__Try it__: Leaving out every picture, copy the lines of the data exactly, from the first through the line containing "You are a GUI".

Collected data:

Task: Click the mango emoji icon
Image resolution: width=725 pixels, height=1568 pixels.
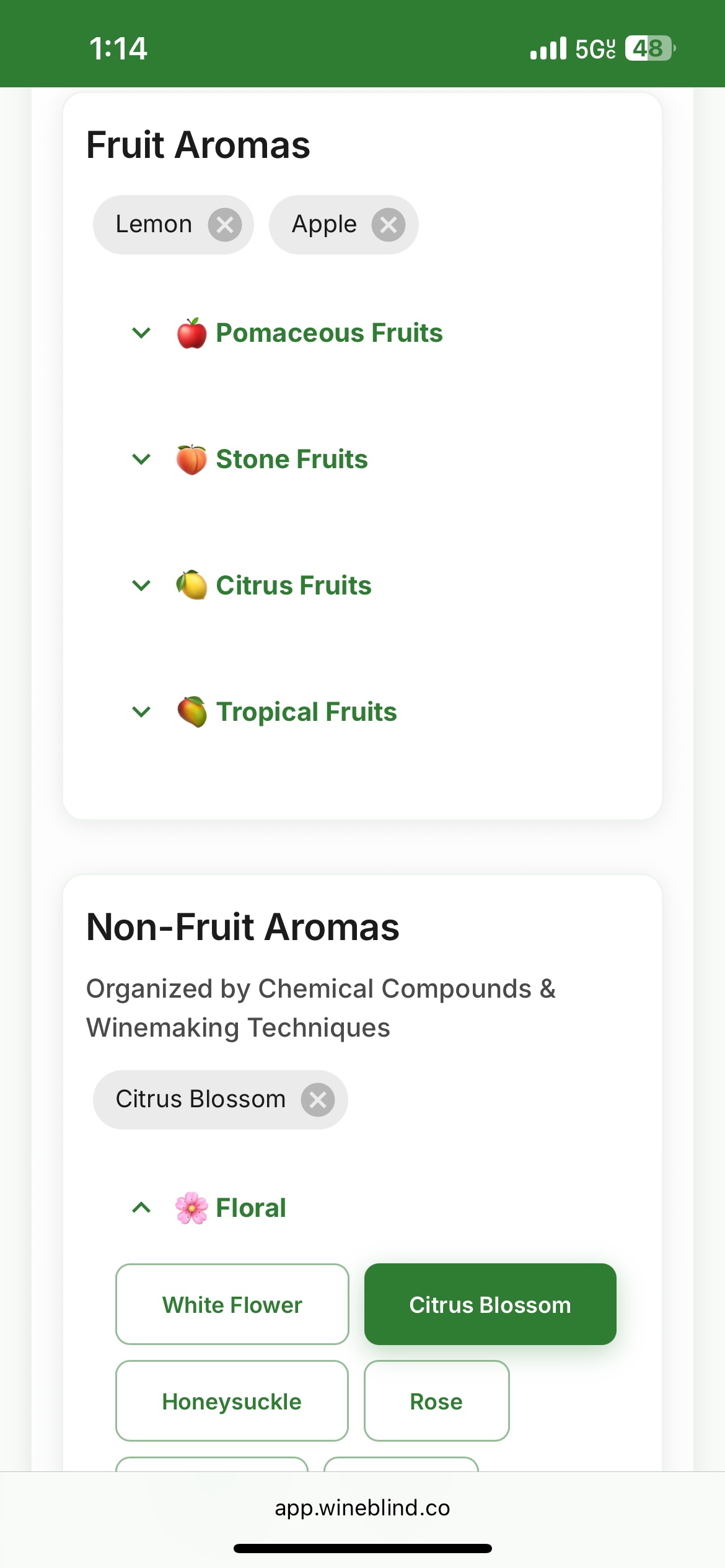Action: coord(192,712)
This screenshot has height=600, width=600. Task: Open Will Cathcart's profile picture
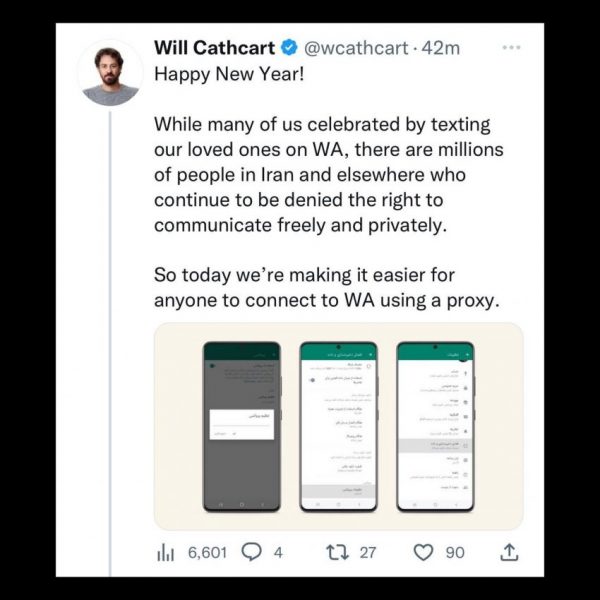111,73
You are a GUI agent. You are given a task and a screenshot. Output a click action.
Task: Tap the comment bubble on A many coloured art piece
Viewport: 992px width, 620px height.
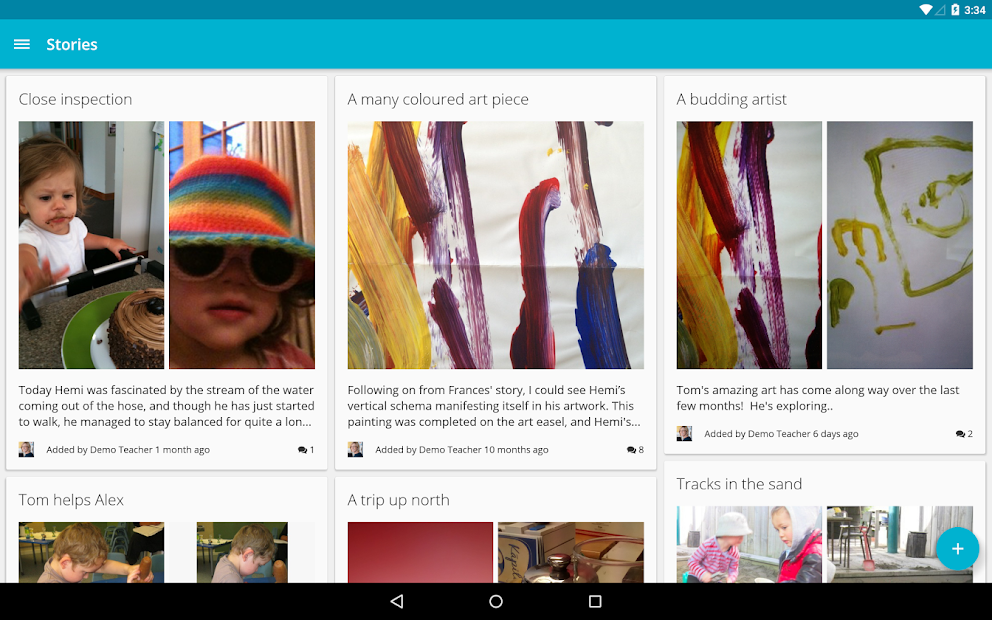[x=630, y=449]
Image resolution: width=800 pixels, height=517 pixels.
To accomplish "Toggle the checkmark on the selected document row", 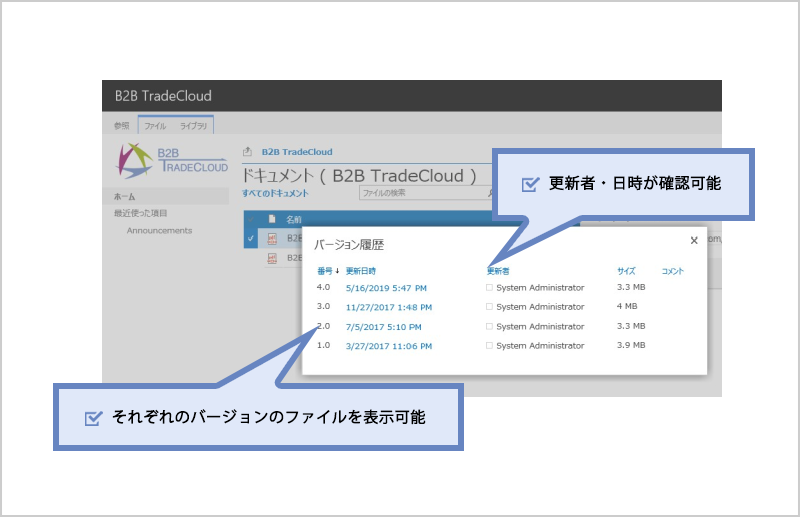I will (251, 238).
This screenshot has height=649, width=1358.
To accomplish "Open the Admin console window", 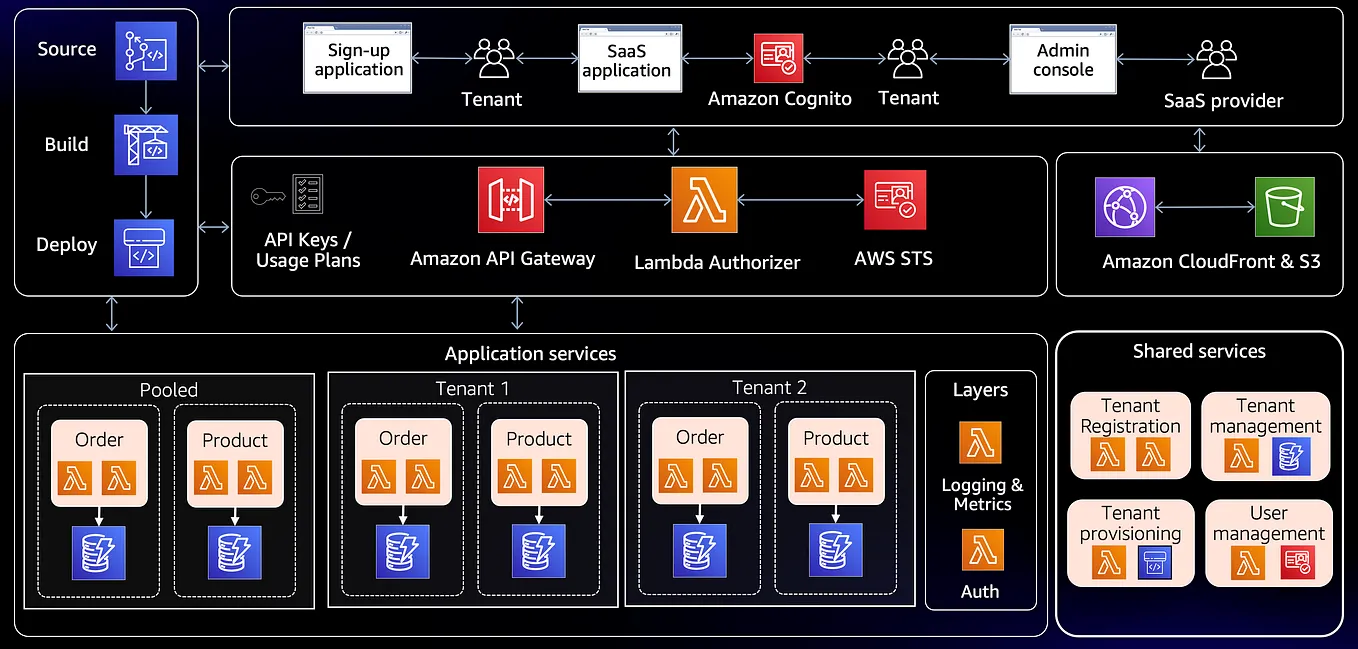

__Response__:
Task: Click the mango emoji icon
Image resolution: width=725 pixels, height=1568 pixels.
Action: coord(192,712)
This screenshot has height=600, width=600. Task: Open Will Cathcart's profile picture
111,73
You are a GUI agent. You are given a task and a screenshot. Output a click action.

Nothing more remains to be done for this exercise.